Звук не прекращался. Наоборот, он нарастал, усиливался. Я, значит, все-таки заснул. А над Крымдой снова выла сирена. Ее надсадный стон лился на этот раз прерывисто, с небольшими паузами, и казалось, что там, за окном, перебивала друг друга добрая дюжина заполошно надрывающихся сирен. (Так население большого города оповещалось в годы войны о внезапном воздушном налете.)
— Неужели опять тревога? — хриплым спросонья голосом спросил Пономарев.

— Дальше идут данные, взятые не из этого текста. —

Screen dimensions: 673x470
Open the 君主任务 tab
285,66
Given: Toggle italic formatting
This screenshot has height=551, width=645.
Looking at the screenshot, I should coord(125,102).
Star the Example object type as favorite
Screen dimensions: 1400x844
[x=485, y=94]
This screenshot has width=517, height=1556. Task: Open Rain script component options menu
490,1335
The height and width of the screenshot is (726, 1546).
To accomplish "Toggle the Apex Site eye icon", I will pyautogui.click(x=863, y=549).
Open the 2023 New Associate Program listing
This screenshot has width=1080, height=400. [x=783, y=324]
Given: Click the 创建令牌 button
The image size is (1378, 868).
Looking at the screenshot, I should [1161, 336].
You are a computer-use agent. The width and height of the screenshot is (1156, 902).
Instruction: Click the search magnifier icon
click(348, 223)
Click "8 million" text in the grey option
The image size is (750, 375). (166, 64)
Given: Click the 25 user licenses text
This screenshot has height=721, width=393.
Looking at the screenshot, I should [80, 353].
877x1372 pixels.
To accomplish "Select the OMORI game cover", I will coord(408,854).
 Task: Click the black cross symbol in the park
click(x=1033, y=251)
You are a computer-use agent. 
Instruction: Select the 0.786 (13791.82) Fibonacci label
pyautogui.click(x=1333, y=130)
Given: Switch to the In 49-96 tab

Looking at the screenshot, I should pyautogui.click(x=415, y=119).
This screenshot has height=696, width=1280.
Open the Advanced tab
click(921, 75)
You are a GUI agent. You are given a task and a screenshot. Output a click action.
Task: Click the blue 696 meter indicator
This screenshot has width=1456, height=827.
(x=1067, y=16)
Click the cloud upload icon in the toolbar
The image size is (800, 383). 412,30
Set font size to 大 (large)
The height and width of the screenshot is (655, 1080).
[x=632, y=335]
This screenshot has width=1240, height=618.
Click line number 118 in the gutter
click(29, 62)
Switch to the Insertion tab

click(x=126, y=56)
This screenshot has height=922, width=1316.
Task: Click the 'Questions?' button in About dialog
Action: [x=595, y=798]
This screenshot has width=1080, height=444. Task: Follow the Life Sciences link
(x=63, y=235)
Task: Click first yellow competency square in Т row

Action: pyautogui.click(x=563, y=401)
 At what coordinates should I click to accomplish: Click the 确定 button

В это не хотелось верить. Ну, раз в квартал, ну, куда ни шло, раз в месяц можно было для тренировки объявить срочный общий сбор на аэродроме, но чтобы вот так, второй день подряд — такого в училище никогда не бывало. Да и здесь наверняка случилось что-то из ряда вон выходящее.
— А может, война? — испуганно подхватился с кровати Шатохин.
— Кто знает! — угрюмо буркнул Зубарев. Он, не мешкая, принялся одеваться.
Пономарев, прошлепав босыми ногами по полу, шарил рукой по стене — искал выключатель. Щелчок, другой — лампочка не зажглась. Это еще больше усилило наше недоумение.
Я взглянул на часы. Светящиеся стрелки показывали ровно четыре.
В коридоре громко хлопнула дверь, кто-то пробежал, тяжело стуча каблуками. А в следующий момент раздался такой топот, будто там, за стеной, загрохотала на булыжной дороге громоздкая колымага.
Миг — и все стихло. Гостиница опустела быстрее, чем вчера утром. Было похоже, что все, кто живет здесь, толпой ринулись на пожар. Разом замолчав, мы направились следом.
В лицо картечью впивались ледяные иглы. Ветер был таким упругим, что на него, казалось, можно лечь. Поеживаясь от холода, мы торопливо зашагали по взбудораженному военному городку.
Идти пришлось в кромешной тьме. В гарнизоне, точно перед воздушным налетом, строго соблюдалась светомаскировка. А может, и в самом деле ожидался воздушный налет?
Впотьмах, да еще против сильного ветра, не разбежишься. И мы шли, как в разведку, готовые к любой неожиданности.
* * *Тревога — это война.
Еще не гудят самолеты, еще не гремят пушки, еще не рвутся снаряды и бомбы, но как только взвыла сирена, ты уже взвинчен, ты весь в каком-то почти лихорадочном состоянии.